Copy these lines verbatim.
───── Records to use ─────
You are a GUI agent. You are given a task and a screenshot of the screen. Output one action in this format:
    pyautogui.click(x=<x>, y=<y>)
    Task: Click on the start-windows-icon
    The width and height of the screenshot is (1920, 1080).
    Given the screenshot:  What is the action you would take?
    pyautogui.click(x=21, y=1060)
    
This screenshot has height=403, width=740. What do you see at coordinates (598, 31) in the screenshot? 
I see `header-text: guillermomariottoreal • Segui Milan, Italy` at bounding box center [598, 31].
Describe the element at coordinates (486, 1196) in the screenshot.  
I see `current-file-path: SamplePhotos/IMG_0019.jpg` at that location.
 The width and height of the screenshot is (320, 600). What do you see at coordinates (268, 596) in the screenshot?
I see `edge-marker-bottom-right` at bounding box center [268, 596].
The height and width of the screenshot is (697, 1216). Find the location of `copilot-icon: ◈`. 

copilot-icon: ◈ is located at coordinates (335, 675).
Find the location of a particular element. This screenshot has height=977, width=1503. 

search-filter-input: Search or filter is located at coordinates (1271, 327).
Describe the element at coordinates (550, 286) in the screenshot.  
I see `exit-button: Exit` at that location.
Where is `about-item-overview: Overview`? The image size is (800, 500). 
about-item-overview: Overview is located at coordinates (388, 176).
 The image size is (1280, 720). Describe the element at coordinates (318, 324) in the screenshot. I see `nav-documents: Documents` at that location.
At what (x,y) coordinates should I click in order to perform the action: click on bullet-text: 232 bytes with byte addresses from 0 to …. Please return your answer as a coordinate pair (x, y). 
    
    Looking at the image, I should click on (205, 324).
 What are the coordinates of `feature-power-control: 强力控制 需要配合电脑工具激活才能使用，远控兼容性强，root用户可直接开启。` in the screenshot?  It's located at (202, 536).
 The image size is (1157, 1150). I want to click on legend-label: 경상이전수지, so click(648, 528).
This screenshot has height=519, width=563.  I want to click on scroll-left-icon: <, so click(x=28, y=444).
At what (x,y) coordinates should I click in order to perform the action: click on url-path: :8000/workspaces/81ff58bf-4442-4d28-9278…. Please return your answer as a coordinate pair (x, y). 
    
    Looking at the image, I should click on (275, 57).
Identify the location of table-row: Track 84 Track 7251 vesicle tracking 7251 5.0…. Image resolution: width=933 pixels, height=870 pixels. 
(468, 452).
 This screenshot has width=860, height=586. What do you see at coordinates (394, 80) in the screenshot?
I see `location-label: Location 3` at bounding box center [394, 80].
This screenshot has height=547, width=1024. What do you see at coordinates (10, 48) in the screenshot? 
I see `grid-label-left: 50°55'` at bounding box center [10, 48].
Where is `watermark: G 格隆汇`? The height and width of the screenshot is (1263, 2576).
─────
> **Task response**:
You are a GUI agent. You are given a task and a screenshot of the screen. Output one action in this format:
    pyautogui.click(x=<x>, y=<y>)
    Task: Click on the start-windows-icon
    The width and height of the screenshot is (1920, 1080).
    Given the screenshot:  What is the action you would take?
    pyautogui.click(x=21, y=1060)
    
This screenshot has height=403, width=740. What do you see at coordinates (598, 31) in the screenshot? 
I see `header-text: guillermomariottoreal • Segui Milan, Italy` at bounding box center [598, 31].
Describe the element at coordinates (486, 1196) in the screenshot.  
I see `current-file-path: SamplePhotos/IMG_0019.jpg` at that location.
 The width and height of the screenshot is (320, 600). What do you see at coordinates (268, 596) in the screenshot?
I see `edge-marker-bottom-right` at bounding box center [268, 596].
The height and width of the screenshot is (697, 1216). Find the location of `copilot-icon: ◈`. 

copilot-icon: ◈ is located at coordinates (335, 675).
Find the location of a particular element. This screenshot has height=977, width=1503. 

search-filter-input: Search or filter is located at coordinates (1271, 327).
Describe the element at coordinates (550, 286) in the screenshot.  
I see `exit-button: Exit` at that location.
Where is `about-item-overview: Overview`? The image size is (800, 500). 
about-item-overview: Overview is located at coordinates (388, 176).
 The image size is (1280, 720). Describe the element at coordinates (318, 324) in the screenshot. I see `nav-documents: Documents` at that location.
At what (x,y) coordinates should I click in order to perform the action: click on bullet-text: 232 bytes with byte addresses from 0 to …. Please return your answer as a coordinate pair (x, y). 
    
    Looking at the image, I should click on (205, 324).
 What are the coordinates of `feature-power-control: 强力控制 需要配合电脑工具激活才能使用，远控兼容性强，root用户可直接开启。` in the screenshot?  It's located at (202, 536).
 The image size is (1157, 1150). I want to click on legend-label: 경상이전수지, so click(648, 528).
This screenshot has height=519, width=563.  I want to click on scroll-left-icon: <, so click(x=28, y=444).
At what (x,y) coordinates should I click in order to perform the action: click on url-path: :8000/workspaces/81ff58bf-4442-4d28-9278…. Please return your answer as a coordinate pair (x, y). 
    
    Looking at the image, I should click on (275, 57).
Identify the location of table-row: Track 84 Track 7251 vesicle tracking 7251 5.0…. Image resolution: width=933 pixels, height=870 pixels. 
(468, 452).
 This screenshot has width=860, height=586. What do you see at coordinates (394, 80) in the screenshot?
I see `location-label: Location 3` at bounding box center [394, 80].
This screenshot has height=547, width=1024. What do you see at coordinates (10, 48) in the screenshot? 
I see `grid-label-left: 50°55'` at bounding box center [10, 48].
Where is `watermark: G 格隆汇`? The height and width of the screenshot is (1263, 2576).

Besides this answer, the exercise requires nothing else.